Summary of Compensatory Plans and Arrangements Approved April 7, 2005

On April 7, 2005, the Compensation and Equity Ownership Committee of the board of directors of Harmonic Inc. (“Company”) approved the Harmonic 2005 Bonus Plan (the “Plan”).

The participants in the Plan include the following executive officers of the Company:

         
Name   Position  
Anthony J. Ley
  Chairman of the board of directors, President & Chief Executive Officer
Robin N. Dickson
  Chief Financial Officer
Israel Levi
  Senior Vice President, Operations and Quality
Patrick Harshman
  President, Broadband Access Networks
Yaron Simler
  President, Convergent Systems

The payment of bonuses under the Plan for all participants is based on performance against revenue, corporate operating income and division contribution margin targets. The relative weighting of each metric varies between corporate and division participants, such that corporate participant bonuses are based 67% on overall corporate performance and 33% on the performance of the divisions. Division participant bonuses are based 33% on overall corporate performance and 67% on the performance of their respective divisions.

The target bonus of Anthony J. Ley is 80% of base salary. The target bonus for each other executive officer is 60% of base salary.

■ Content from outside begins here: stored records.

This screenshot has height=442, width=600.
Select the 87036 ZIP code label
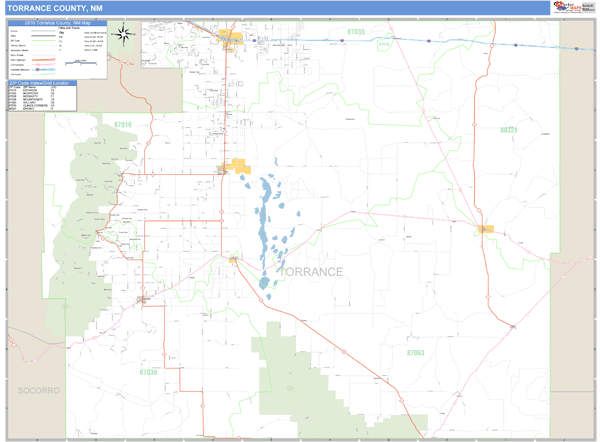click(x=148, y=372)
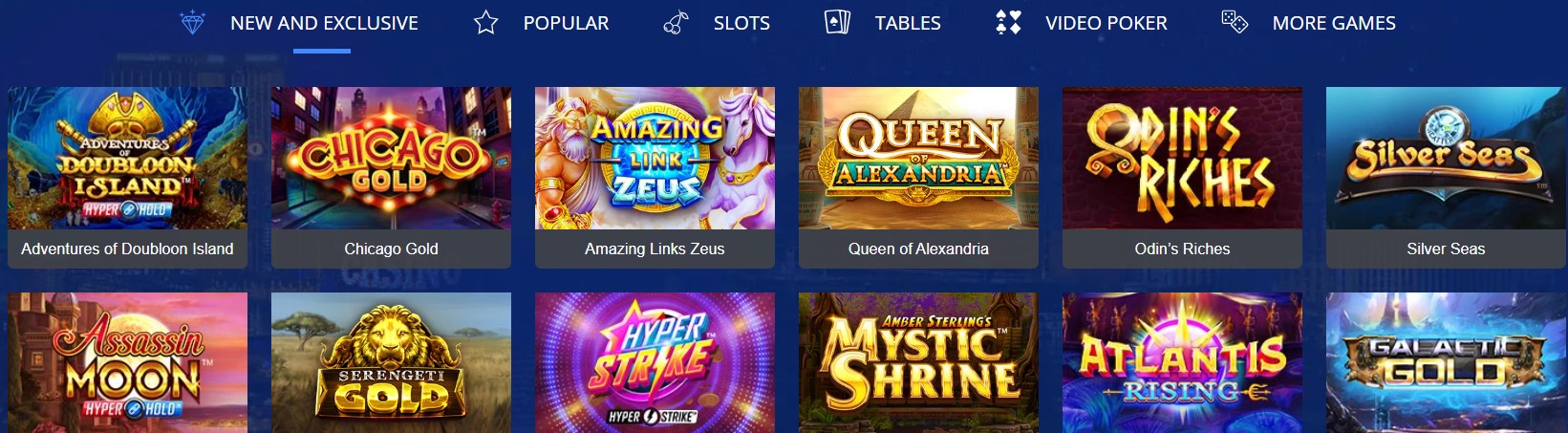Click the dice icon beside More Games
This screenshot has width=1568, height=433.
[1235, 22]
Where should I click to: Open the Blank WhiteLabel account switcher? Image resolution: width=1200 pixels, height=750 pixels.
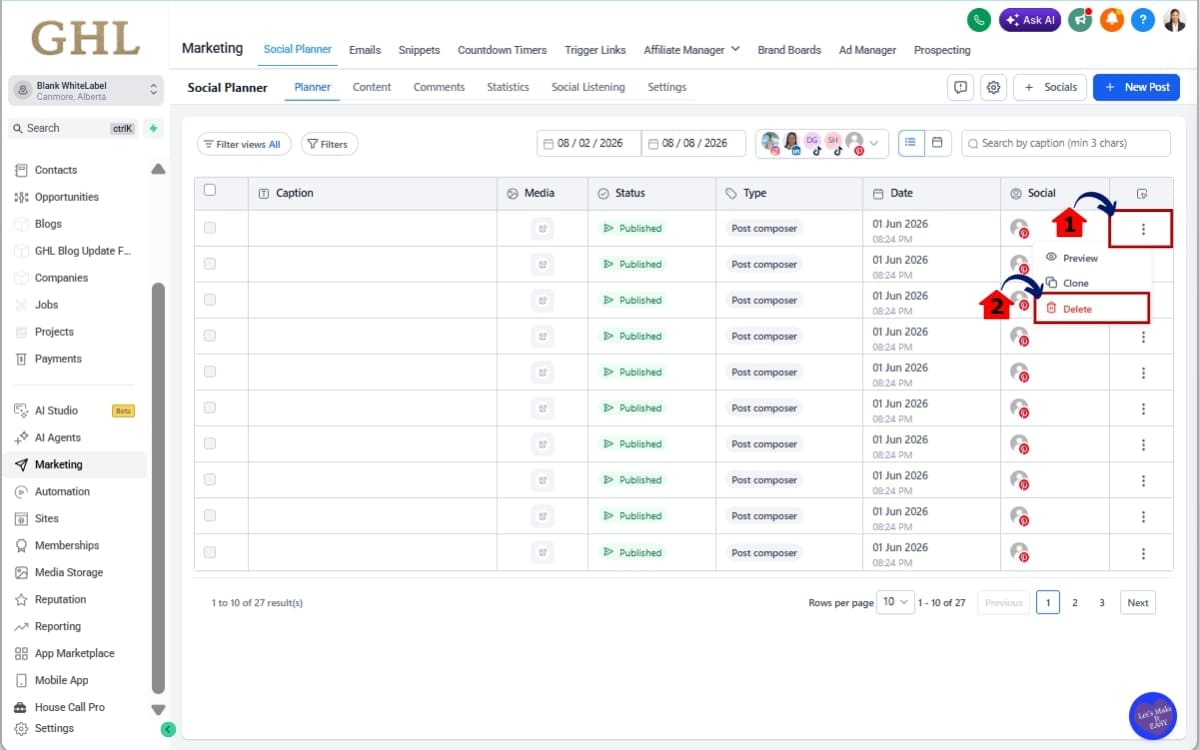[85, 90]
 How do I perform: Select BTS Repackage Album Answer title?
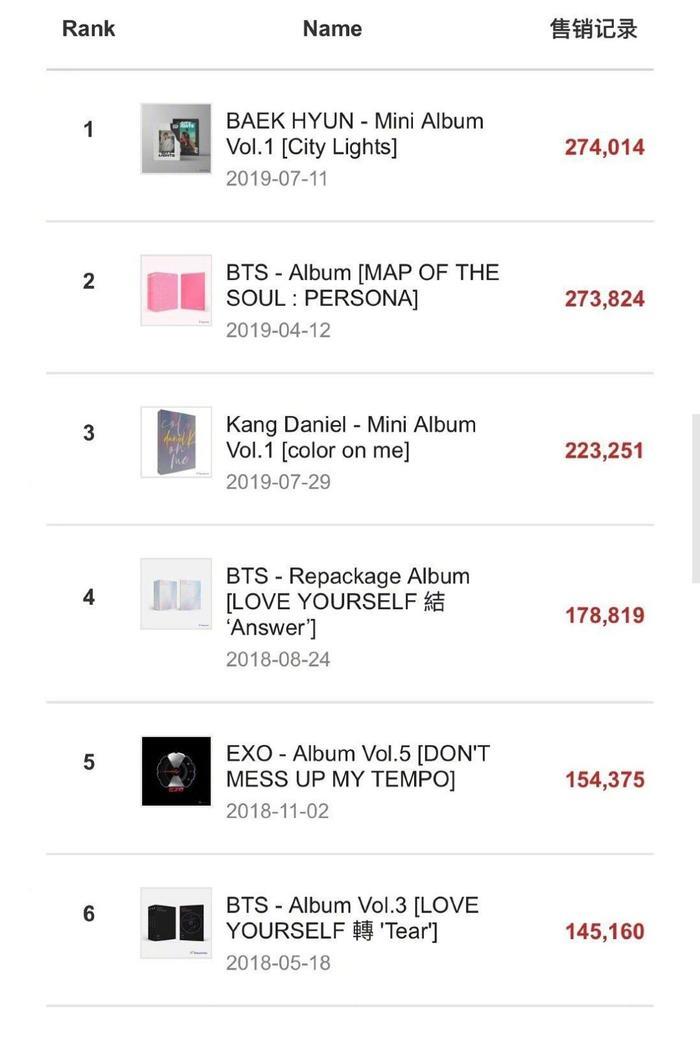pyautogui.click(x=347, y=601)
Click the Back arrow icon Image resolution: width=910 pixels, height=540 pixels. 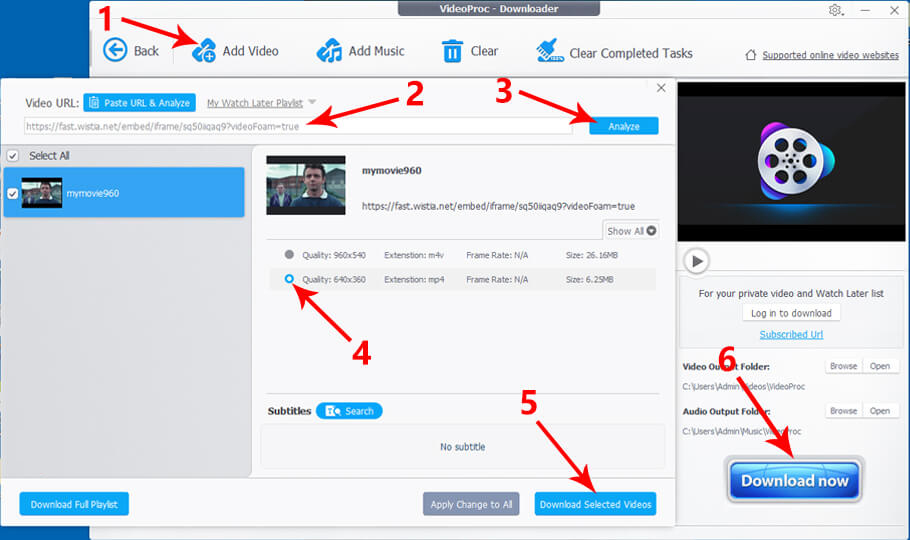pyautogui.click(x=115, y=50)
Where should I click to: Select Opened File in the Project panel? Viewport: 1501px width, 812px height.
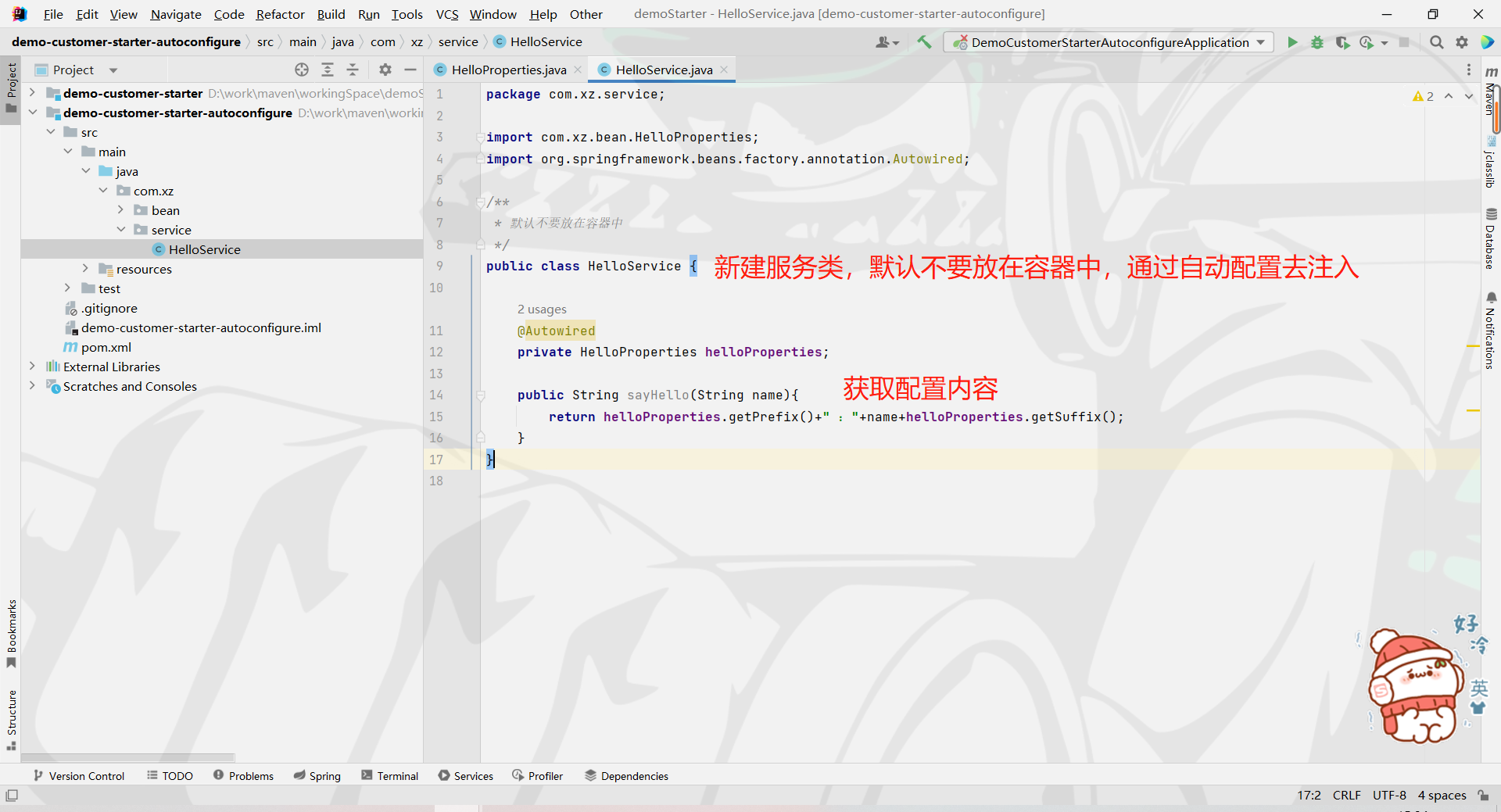[301, 70]
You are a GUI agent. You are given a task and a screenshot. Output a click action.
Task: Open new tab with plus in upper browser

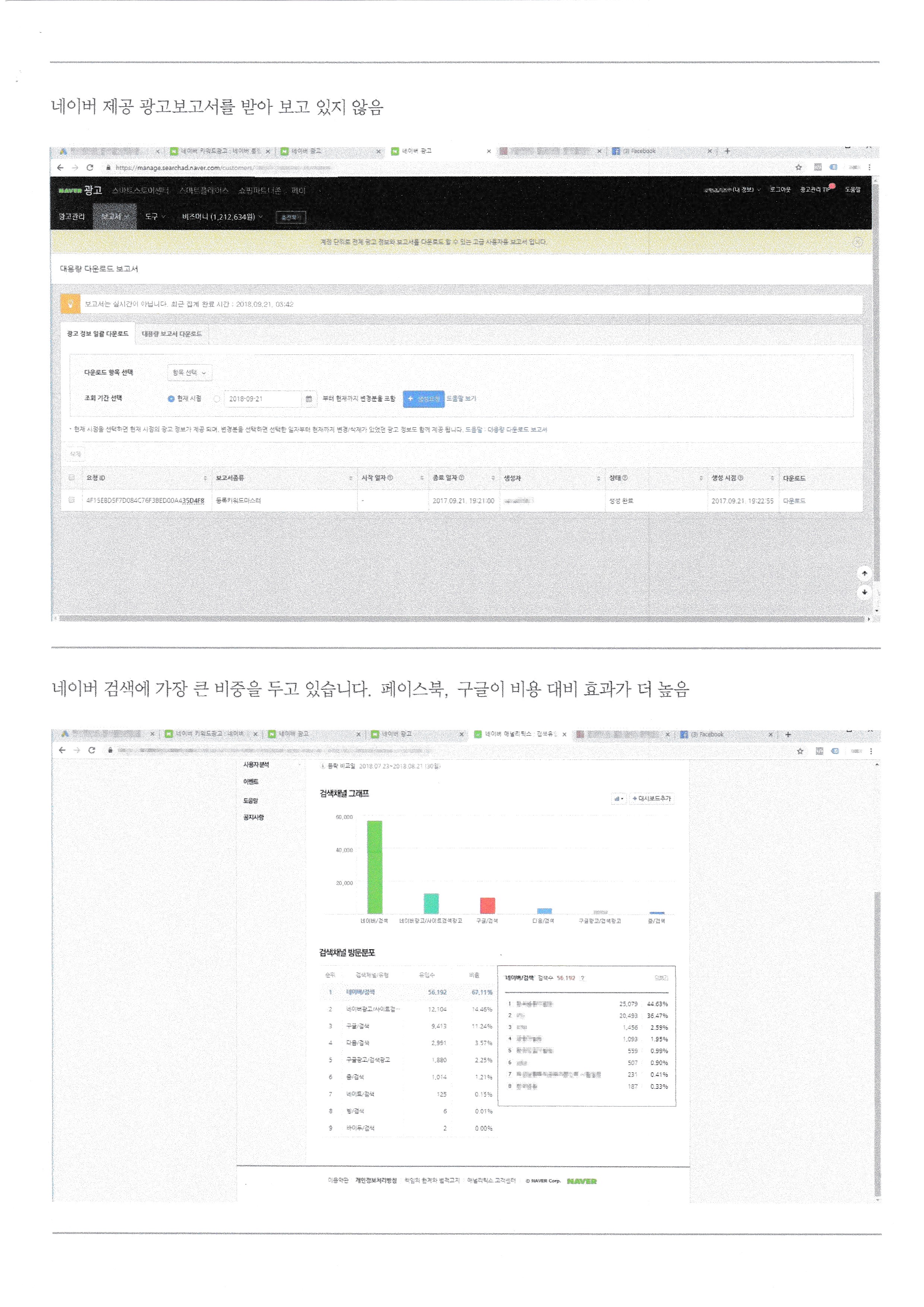727,151
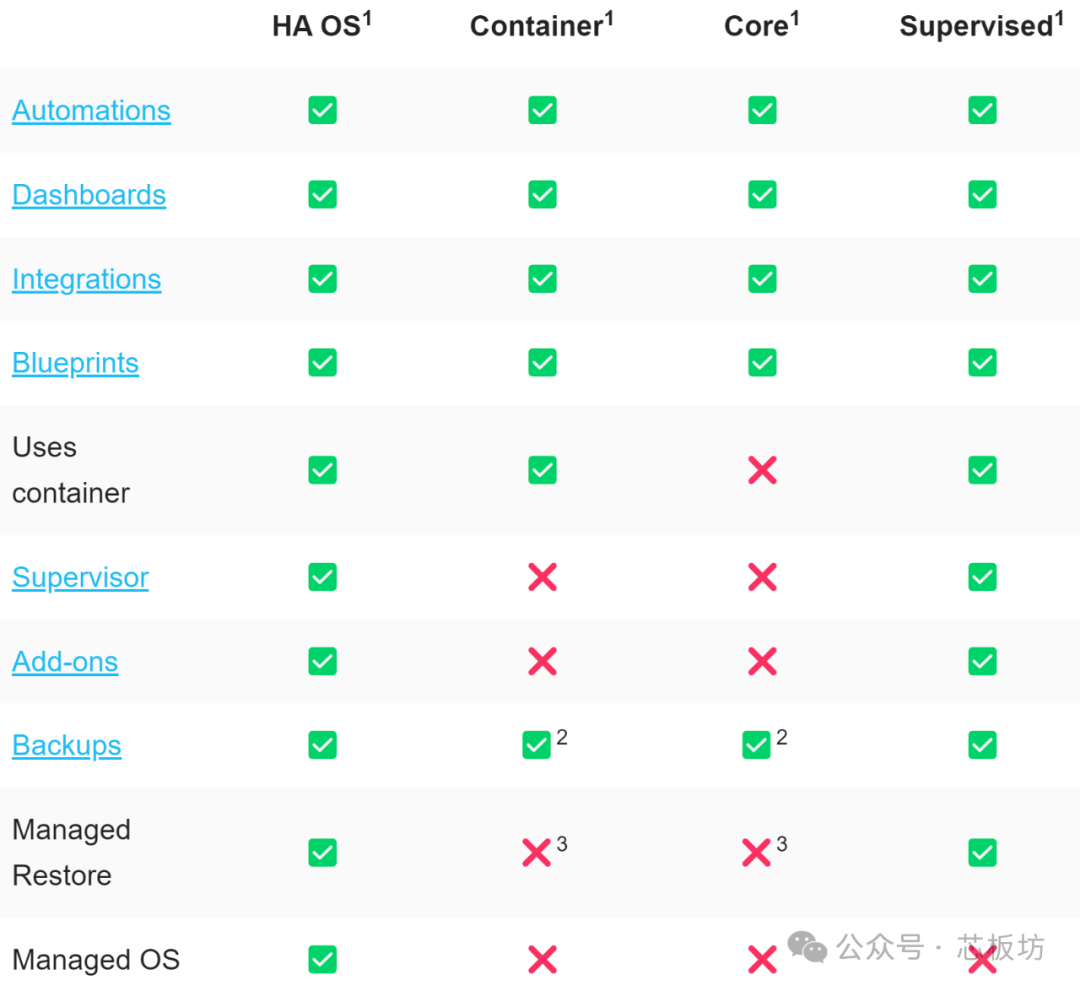Visit the Supervisor link
Image resolution: width=1080 pixels, height=991 pixels.
(80, 578)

In addition, a minimum corporate operating income threshold must be exceeded for any bonus payout to be made, and a specified minimum achievement against each of the target metrics is required for any payout on that element. In the event that the target metrics are surpassed, a participant in the Plan may be awarded a bonus payment up to a maximum of 200% of such participant’s target bonus.

The final bonus for each participant, including executive officers, calculated as described above, is subject to downward adjustment, based upon performance against individual performance objectives.

Participants in the Plan must remain employed through the date that the bonus is paid in order to qualify for a bonus payment. Harmonic, at its sole discretion, retains the right to amend, supplement, supersede or cancel the Plan for any reason, and reserves the right to determine whether and when to pay out any bonus amounts, regardless of the achievement of the performance targets.